How Rust Can Replace C In Python Libraries (infoworld.com)
An anonymous reader quotes InfoWorld:
Proponents of Rust, the language engineered by Mozilla to give developers both speed and memory safety, are stumping for the language as a long-term replacement for C and C++. But replacing software written in these languages can be a difficult, long-term project. One place where Rust could supplant C in the short term is in the traditionally C libraries used in other languages... [A] new spate of projects are making it easier to develop Rust libraries with convenient bindings to Python -- and to deploy Python packages that have Rust binaries.

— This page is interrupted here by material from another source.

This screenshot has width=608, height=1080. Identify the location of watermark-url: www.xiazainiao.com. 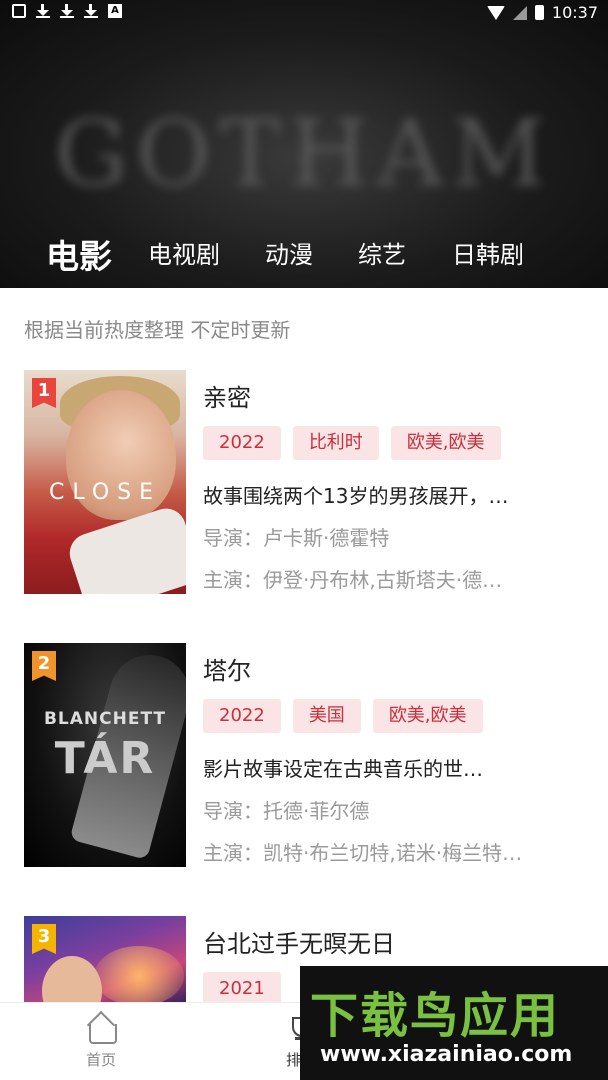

The article specifically highlights these four new projects:
The article specifically highlights these four new projects:
- Rust-CPython - a set of bindings in Rust for the CPython runtime
- PyO3 - a basic way to write Rust software with bindings to Python in both directions.
- Snaek - lets developers create Rust libraries that are loaded dynamically into Python as needed, but don't rely on being linked statically against Python's runtime.

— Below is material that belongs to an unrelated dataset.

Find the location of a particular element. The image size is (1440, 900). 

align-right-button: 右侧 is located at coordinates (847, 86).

- Cookiecutter PyPackage Rust Cross-Platform Publish - simplifies the process of bundling Rust binaries with a Python library.
We actually need to ditch people that cannot handle C. Go be a "business coder" but stay away from real programs.
Most ACs are not even worth the keystrokes to insult them. Be generically insulted by this and ignored otherwise.
Python and Perl would have never made it, if people filtered by that logic.
Programming languages don't need a huge company backing them up, as long as there is enough of a community. If Rust folks are as zealous as the Ruby folks were during the Rails era, we will have a neat C++ replacement.
I have not used Rust yet and have even been critical (as in, just add those semantics to C++ somehow and don't create a whole new replacement) of it. But the community does seem to be building momentum.
A peek at module counts
http://www.modulecounts.com/
shows that the Rust community is quite active. They are not merely evangelizing it, but rapidly building value. It does not look like Mozilla is significantly driving it on the module front. It only has half the modules as Go (which is impressive for a zero-cost abstraction language compared to a language that is high level application language), but the modules seem to be accumulating at more than twice the speed now. Modules make the language.
I wish Nim had that kind of momentum though. That is a language better aligned for my purposes.